• **What is expected**
Once you find the line that contains "The height and width of the screenshot is (506, 900).", write out that line and every line after it to the end of the records, exactly and with nothing else.

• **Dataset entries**

- - -

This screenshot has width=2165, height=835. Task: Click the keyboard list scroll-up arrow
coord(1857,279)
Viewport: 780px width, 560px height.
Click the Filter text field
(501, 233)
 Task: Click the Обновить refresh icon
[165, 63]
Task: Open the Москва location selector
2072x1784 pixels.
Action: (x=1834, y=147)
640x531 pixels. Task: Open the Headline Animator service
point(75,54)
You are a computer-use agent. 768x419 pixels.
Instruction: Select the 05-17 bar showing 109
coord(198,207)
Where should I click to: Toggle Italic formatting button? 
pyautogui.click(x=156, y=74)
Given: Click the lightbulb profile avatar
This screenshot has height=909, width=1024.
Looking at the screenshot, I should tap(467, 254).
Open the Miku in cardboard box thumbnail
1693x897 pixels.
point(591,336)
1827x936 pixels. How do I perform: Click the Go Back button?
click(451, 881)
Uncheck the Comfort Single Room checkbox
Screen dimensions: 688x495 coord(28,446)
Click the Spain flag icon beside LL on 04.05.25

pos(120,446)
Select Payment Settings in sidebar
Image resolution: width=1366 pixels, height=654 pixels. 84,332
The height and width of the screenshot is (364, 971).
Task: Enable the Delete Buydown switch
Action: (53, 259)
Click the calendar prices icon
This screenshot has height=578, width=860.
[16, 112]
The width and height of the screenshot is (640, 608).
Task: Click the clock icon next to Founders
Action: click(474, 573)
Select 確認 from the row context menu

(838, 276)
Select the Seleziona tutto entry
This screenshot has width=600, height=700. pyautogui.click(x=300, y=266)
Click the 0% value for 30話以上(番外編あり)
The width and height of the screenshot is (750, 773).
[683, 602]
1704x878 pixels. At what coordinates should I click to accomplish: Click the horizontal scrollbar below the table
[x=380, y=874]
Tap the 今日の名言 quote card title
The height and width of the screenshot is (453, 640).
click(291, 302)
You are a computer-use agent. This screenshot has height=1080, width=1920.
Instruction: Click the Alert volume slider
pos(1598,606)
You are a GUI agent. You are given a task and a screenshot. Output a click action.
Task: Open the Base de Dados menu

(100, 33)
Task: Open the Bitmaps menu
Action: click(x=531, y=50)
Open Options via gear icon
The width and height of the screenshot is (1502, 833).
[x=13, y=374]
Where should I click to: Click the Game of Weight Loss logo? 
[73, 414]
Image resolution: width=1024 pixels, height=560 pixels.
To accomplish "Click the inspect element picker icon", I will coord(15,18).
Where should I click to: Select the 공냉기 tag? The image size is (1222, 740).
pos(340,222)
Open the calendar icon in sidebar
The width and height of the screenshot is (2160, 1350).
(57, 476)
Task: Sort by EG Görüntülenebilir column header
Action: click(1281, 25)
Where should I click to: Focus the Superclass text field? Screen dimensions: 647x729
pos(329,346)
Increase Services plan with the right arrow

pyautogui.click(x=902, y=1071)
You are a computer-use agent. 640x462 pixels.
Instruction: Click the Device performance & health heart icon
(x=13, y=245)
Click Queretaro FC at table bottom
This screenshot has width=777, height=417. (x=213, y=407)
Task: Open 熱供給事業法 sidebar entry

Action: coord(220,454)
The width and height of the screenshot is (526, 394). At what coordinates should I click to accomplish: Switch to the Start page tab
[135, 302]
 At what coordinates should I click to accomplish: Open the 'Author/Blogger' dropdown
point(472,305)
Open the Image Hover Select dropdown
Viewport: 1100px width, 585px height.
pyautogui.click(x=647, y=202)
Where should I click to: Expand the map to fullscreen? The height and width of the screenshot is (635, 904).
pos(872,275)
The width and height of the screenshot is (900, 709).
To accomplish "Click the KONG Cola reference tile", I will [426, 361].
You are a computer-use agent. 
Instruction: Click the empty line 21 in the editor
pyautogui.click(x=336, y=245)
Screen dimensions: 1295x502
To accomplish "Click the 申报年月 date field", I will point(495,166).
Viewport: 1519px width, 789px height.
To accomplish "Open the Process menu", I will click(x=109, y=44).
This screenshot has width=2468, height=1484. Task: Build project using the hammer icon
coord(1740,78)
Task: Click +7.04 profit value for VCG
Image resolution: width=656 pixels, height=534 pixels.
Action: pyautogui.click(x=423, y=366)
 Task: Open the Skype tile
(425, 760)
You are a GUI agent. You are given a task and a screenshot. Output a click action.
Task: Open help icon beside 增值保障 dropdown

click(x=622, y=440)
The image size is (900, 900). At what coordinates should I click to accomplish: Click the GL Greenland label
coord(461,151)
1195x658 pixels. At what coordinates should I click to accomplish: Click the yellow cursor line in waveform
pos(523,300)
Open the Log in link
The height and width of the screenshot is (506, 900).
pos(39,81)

- - -

• **Task response**
The height and width of the screenshot is (506, 900).
pos(39,81)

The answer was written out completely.